Weights are compressed offline using the CCQ (Convolutional Coding Quantization) method. The actual stored numerical type of weights is INT8, with 4 weights packed into each INT8 value, equivalent to 2 bits per weight. Activations are not quantized. During inference, weights are dequantized and decoded in real-time to BF16 numerical type, and calculations are performed using BF16 numerical type. - Supported Hardware: GPU - Supported Architecture: MoE architecture This method relies on the convolution algorithm to use overlapping bits to map 2-bit values ​​to a larger numerical representation space, so that the model weight quantization retains more information of the original data while compressing the true value to an extremely low 2-bit size.
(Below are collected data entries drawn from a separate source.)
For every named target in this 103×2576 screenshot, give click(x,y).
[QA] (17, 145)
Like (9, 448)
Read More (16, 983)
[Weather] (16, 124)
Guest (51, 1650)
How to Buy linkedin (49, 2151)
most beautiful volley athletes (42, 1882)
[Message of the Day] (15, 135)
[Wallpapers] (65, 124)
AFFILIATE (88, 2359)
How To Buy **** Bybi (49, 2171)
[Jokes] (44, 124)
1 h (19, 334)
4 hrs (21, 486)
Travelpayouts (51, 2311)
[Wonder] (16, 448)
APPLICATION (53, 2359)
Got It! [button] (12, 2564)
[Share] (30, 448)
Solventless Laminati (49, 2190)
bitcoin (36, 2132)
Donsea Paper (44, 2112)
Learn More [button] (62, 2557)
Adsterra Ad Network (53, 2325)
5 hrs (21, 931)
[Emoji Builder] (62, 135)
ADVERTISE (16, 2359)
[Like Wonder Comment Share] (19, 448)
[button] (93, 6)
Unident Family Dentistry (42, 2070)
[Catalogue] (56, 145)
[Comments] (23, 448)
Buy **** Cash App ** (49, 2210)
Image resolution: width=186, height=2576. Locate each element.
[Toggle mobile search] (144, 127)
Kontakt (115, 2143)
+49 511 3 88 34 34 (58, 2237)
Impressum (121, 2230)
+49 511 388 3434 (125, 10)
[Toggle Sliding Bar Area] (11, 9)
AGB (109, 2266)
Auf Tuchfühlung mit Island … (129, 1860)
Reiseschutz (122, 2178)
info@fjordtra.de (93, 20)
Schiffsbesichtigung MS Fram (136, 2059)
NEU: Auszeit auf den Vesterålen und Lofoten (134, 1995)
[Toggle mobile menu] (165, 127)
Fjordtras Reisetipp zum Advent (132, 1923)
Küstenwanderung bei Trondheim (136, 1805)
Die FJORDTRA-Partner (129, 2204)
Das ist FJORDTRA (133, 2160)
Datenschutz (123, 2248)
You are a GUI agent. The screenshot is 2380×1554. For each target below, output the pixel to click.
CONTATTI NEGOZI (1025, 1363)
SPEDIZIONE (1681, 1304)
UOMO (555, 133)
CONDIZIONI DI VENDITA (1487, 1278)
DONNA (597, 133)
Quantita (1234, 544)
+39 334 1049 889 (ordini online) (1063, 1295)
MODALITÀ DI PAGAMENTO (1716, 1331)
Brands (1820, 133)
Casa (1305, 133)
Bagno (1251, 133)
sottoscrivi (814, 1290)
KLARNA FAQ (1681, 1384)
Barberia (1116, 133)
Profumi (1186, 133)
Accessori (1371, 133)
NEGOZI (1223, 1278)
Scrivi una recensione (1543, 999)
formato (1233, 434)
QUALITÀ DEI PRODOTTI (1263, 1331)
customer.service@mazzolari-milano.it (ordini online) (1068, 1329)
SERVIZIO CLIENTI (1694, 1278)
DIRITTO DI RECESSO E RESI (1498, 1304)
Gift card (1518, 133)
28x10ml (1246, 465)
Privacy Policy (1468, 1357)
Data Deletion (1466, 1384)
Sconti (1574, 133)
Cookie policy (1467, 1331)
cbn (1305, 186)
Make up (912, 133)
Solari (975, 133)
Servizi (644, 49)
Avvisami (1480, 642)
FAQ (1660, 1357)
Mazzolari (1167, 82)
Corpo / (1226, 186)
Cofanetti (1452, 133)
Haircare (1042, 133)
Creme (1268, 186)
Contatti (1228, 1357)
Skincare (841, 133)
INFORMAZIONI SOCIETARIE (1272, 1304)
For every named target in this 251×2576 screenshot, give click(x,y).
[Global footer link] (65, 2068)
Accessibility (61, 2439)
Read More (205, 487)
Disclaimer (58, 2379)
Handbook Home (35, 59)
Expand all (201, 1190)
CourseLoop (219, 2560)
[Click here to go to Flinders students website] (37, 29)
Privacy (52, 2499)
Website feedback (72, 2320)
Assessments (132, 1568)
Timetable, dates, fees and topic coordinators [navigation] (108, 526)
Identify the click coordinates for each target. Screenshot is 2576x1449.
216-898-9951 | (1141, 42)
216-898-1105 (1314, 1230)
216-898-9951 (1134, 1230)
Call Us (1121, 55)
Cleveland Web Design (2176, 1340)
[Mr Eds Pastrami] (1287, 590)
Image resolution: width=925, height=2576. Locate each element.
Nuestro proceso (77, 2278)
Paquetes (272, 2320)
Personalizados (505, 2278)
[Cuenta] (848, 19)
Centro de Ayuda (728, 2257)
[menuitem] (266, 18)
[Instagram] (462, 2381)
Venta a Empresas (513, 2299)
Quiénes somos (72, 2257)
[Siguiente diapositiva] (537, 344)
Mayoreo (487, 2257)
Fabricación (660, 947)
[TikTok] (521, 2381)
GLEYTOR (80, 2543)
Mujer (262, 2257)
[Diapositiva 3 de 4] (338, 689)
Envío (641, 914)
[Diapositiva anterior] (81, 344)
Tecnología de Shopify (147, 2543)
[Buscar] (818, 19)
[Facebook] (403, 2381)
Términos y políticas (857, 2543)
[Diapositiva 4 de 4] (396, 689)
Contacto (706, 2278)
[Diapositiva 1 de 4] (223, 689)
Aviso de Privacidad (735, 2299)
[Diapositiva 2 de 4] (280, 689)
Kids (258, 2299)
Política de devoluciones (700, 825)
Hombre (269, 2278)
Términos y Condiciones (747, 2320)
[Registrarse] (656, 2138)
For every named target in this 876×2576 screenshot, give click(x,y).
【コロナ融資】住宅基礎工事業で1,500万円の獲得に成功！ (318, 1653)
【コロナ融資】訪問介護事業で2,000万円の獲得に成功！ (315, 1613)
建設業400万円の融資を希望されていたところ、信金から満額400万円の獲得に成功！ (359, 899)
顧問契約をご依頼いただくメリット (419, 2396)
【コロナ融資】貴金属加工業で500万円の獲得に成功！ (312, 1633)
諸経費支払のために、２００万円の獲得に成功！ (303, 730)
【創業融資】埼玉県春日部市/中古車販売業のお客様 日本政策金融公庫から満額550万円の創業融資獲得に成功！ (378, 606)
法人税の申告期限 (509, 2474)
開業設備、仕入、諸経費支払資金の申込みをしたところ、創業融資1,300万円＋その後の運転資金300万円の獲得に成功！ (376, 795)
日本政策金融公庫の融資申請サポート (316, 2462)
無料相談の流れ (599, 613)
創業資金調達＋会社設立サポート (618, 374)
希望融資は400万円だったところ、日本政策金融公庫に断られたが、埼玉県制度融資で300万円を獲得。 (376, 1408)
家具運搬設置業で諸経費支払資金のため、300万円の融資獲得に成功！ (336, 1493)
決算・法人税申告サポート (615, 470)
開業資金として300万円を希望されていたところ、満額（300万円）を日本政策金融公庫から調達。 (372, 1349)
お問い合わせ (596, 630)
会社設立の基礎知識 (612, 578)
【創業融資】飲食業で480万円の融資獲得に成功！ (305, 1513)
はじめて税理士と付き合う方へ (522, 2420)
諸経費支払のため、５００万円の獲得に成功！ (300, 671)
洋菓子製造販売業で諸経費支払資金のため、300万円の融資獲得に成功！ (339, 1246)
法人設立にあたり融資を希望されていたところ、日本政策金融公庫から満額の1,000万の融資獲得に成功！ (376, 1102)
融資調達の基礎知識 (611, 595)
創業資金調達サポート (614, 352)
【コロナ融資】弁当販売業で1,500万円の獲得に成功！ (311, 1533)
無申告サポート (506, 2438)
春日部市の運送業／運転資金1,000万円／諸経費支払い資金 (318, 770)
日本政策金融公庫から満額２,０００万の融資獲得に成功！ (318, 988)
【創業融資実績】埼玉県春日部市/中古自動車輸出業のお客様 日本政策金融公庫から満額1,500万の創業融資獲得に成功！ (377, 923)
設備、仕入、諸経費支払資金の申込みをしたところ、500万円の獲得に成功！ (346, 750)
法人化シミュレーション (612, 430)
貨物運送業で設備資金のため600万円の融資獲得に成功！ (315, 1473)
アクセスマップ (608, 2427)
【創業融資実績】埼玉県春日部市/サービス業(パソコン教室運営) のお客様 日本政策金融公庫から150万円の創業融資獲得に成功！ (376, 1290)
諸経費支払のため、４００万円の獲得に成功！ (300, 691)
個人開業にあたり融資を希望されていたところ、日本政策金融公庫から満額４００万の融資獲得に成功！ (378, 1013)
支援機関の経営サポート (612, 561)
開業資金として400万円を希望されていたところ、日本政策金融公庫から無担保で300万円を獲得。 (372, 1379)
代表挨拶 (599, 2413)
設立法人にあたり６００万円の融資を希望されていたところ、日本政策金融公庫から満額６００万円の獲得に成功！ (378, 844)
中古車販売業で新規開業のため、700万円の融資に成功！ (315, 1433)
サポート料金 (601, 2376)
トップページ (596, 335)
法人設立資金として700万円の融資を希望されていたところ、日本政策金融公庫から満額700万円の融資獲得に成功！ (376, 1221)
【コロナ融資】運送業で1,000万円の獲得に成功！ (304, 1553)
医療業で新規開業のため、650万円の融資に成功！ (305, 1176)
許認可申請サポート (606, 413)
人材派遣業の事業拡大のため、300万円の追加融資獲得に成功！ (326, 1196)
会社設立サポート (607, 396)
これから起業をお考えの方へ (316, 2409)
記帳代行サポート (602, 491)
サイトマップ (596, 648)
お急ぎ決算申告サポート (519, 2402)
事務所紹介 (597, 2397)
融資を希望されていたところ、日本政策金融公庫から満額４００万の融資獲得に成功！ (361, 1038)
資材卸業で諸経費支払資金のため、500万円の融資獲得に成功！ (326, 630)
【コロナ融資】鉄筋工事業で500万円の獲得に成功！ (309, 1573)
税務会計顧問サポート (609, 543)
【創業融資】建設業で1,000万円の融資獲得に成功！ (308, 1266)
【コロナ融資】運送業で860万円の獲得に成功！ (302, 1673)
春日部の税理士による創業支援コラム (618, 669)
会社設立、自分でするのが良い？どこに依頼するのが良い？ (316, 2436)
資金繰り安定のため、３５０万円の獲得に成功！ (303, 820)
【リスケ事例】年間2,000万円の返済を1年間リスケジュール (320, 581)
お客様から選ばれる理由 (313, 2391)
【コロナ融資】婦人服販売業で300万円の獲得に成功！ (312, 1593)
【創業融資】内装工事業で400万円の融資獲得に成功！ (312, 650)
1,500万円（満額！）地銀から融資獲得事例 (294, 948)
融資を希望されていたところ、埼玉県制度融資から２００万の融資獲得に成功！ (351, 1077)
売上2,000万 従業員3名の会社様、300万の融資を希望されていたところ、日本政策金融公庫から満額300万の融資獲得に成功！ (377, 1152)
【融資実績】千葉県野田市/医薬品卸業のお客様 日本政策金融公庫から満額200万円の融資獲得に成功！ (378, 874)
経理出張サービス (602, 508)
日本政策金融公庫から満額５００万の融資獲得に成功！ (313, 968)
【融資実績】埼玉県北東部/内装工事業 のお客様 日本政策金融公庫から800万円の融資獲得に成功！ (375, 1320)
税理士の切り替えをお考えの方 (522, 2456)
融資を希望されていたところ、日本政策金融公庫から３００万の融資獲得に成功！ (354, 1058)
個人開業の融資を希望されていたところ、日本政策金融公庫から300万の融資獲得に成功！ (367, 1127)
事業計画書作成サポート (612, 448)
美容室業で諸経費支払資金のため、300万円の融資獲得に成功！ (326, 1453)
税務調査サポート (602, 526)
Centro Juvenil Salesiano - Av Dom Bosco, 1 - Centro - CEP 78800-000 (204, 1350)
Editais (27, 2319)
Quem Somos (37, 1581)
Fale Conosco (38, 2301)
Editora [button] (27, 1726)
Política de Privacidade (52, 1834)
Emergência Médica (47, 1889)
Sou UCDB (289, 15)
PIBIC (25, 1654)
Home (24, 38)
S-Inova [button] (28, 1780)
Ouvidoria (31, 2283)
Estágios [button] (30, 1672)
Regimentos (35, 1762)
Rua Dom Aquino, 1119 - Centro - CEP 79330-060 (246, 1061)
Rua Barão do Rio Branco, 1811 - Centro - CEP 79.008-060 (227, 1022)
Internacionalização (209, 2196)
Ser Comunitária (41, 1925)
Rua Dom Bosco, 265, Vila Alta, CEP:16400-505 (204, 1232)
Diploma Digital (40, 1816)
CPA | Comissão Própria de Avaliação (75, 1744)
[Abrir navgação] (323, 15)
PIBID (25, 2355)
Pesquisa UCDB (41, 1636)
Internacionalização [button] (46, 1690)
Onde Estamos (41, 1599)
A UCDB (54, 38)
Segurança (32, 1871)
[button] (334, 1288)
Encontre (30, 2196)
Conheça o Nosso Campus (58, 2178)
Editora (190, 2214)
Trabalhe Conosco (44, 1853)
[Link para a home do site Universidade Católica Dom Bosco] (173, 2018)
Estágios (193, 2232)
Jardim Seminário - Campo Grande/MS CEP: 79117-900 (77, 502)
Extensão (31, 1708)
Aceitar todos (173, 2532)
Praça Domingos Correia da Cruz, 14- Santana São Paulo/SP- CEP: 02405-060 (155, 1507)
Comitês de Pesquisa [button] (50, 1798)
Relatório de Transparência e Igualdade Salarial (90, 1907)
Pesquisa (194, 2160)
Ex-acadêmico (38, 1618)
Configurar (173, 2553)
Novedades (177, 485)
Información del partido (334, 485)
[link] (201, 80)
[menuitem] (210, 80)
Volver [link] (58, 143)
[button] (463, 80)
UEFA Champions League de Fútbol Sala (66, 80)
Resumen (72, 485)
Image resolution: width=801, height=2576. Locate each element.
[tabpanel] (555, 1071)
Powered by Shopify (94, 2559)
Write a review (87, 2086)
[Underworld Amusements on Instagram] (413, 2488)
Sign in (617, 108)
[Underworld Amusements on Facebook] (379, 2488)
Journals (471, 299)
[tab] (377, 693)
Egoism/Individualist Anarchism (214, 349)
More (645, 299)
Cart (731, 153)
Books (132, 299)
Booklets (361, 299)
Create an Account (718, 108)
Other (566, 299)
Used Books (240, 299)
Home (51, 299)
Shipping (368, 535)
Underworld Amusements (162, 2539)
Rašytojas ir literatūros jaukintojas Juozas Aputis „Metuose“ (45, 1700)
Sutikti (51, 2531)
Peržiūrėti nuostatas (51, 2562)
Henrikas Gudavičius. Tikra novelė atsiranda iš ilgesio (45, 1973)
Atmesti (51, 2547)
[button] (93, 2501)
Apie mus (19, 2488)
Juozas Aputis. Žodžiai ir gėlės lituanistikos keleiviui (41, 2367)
The general principle can be seen in the figure below: 卷积编码量化示意图

CCQ WINT2 is generally used in resource-constrained and low-threshold scenarios. Taking ERNIE-4.5-300B-A47B as an example, weights are compressed to 89GB, supporting single-card deployment on 141GB H20.

Executing WINT2 Offline Inference

  • When executing TP2/TP4 models, you can change the model_name_or_path and tensor_parallel_size parameters.
model_name_or_path = "baidu/ERNIE-4.5-300B-A47B-2Bits-Paddle"
prompts = ["解析三首李白的诗"]
from fastdeploy import LLM, SamplingParams
sampling_params = SamplingParams(temperature=0.7, top_p=0, max_tokens=128)
llm = LLM(model=model_name_or_path, tensor_parallel_size=1, use_cudagraph=True,)
outputs = llm.generate(prompts, sampling_params)
print(outputs)

Run WINT2 Inference Service

  • When executing TP2/TP4 models, you can change the --model and tensor-parallel-size parameters.
python -m fastdeploy.entrypoints.openai.api_server \
    --model baidu/ERNIE-4.5-300B-A47B-2Bits-Paddle \
    --port 8180 \
    --metrics-port 8181 \
    --engine-worker-queue-port 8182 \
    --cache-queue-port 8183 \
    --tensor-parallel-size 1 \
    --max-model-len  32768 \
    --use-cudagraph \
    --enable-prefix-caching \
    --enable-chunked-prefill \
    --max-num-seqs 256

Request the Service

After starting the service, the following output indicates successful initialization:

api_server.py[line:91] Launching metrics service at http://0.0.0.0:8181/metrics
api_server.py[line:94] Launching chat completion service at http://0.0.0.0:8180/v1/chat/completions
api_server.py[line:97] Launching completion service at http://0.0.0.0:8180/v1/completions
INFO:     Started server process [13909]
INFO:     Waiting for application startup.
INFO:     Application startup complete.
INFO:     Uvicorn running on http://0.0.0.0:8180 (Press CTRL+C to quit)

Health Check

Verify service status (HTTP 200 indicates success):

curl -i http://0.0.0.0:8180/health

cURL Request

Send requests to the service with the following command:

curl -X POST "http://0.0.0.0:1822/v1/chat/completions" \
-H "Content-Type: application/json" \
-d '{
  "messages": [
    {"role": "user", "content": "Write me a poem about large language model."}
  ],
  "stream": true
}'

Python Client (OpenAI-compatible API)

FastDeploy's API is OpenAI-compatible. You can also use Python for requests:

import openai
host = "0.0.0.0"
port = "8180"
client = openai.Client(base_url=f"http://{host}:{port}/v1", api_key="null")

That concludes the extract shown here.